Now if P1 is rotating from other than the endpoint will collision situation be different. No because though it can spin twice as fast at midpoint rotation, but its reach (radius) is diminished by the same factor, so figures should be the same.

But I have considered overtaking from the quarter turn point. Is 1/8 turn or others different? Yes indeed, if one looks at some segments of P2's travel, as in orange (figure AN2).

Figure N-2

A rod, P1 still, rotating from endpoint would first contact P2 at the points the solid orange lines hit the circumference place. The area sweep by P2 is > sweep by P1 to that point, proving P2 has greater velocity at that intersection. I have shown that at a quarter turn P1 speed would be 73% of P2 at that point. Or as stated before P2 would have to go 127% of P1 speed to avoid being hit.

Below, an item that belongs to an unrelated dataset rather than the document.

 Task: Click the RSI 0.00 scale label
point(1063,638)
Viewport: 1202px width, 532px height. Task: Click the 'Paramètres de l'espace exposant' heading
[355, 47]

But for other sections P2 would be hit sooner, as the “reach” of P1 toward P2 “goes from 0 to 100%”. At the first section, the rotation of P1 gives a circumference section that is almost a straight line, or approaches so the smaller and smaller the section becomes. So, it is almost identical to the rectangle from P2’s first section. Hence, a diagonal from corner to corner represents P1’s rotation and is appoximately 50% of P2’s area swept to the common point on the circumference. For P1 to not hit P2 in the first instance, both traveling same speed, P1 must accelerate P2 by double, or halve its own speed. Therefore, when equalized (P2’s gain in speed comes from P1’s loss, principle 9), considering they both started at 1c, P1 would then be .666c and P2 would be 1.333c.